Bibliography: See also Th. Nöldeke, “Der Beste der arischen Pfeilschützen im Awesta und im Tabarî,” ZDMG 35, 1881, pp. 445-47. R. v. Stackelberg, “Iranica,” ZDMG 45, 1891, pp. 620-28. On the suggested identification of Āraš with the bowman on the reverse of Arsacid coins see V. G. Lukonin, in Camb. Hist. Iran III, 1983, p. 686 with references.
(A. Tafażżolī)
ii. In Modern Literature

The story of Āraš appears neither in courtly epic and romance nor in popular literature, and was essentially lost to the Persian literary world until revived by E. Yār-e Šāṭer (Yarshater) in his Dāstānhā-ye Īrān-e Bāstān (Tehran, 1336 Š./1957-58). The theme of Āraš struck a chord among writers and poets and it was quickly taken up, becoming the subject of four works in the ensuing nine years. The first was a multi-form work by Arslān Pūryā entitled Āraš-e tīr-andāz (Tehran, 1338 Š./1959-60; second printing, Tehran, 1357 Š./1978-79 has the title Āraš šīvā-tīr), which begins with a qaṣīda of seventy lines, followed by a one-act play and finally a prose version of the story. Next came Sīāvoš Kasrāʾīʾs long poem in free verse called Āsraš-e kamāngīr (Tehran, 1338 Š./ 1959-60). Then followed “Āraš dar qalamrow-e tardīd,” a short story by Nāder Ebrāhīmī (Tehran, 1342 Š./1963-64), and finally a maṯnawī in the meter ramal by Mehrdād Avestā with the title Ḥamāsa-ye Āraš (Mašhad, 1344 Š./1965-66). In 1340 Š./1961-62 a literary journal called Āraš was founded in Tehran, which ran for about eight years.
 
Three of these works present Āraš as the savior of Iran from the tyranny of Afrāsīāb.
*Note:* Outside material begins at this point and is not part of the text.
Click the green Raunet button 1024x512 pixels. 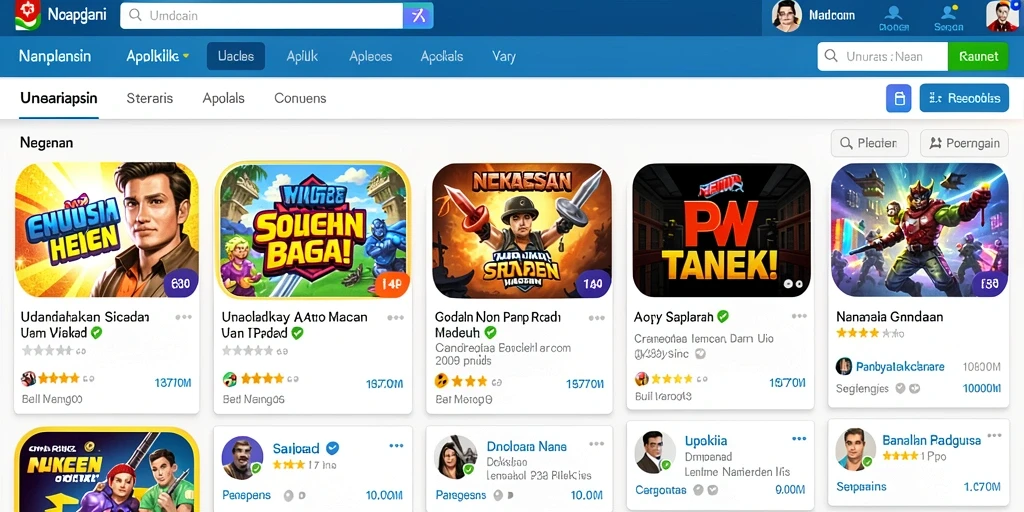tap(978, 57)
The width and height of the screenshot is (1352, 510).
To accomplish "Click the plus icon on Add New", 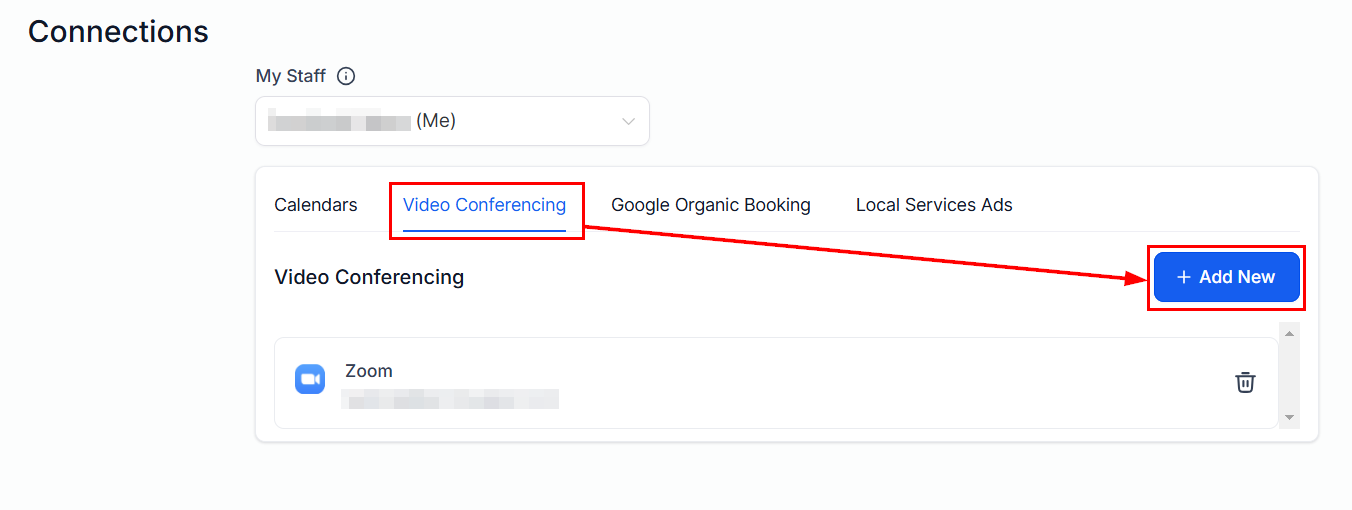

In the troubled times following the Moṣaddeq period, the story of Āraš appears to have symbolized for many Iranians their political hopes, while Ebrāhīmī’s story, where Āraš fails in his mission through a lack of will, expresses the frustration of these hopes.
 
Bibliography: W. Hanaway, “Popular Literature in Iran,” in P. Chelkowski, ed., Iran: Continuity and Variety, New York, 1971, pp. 70-73.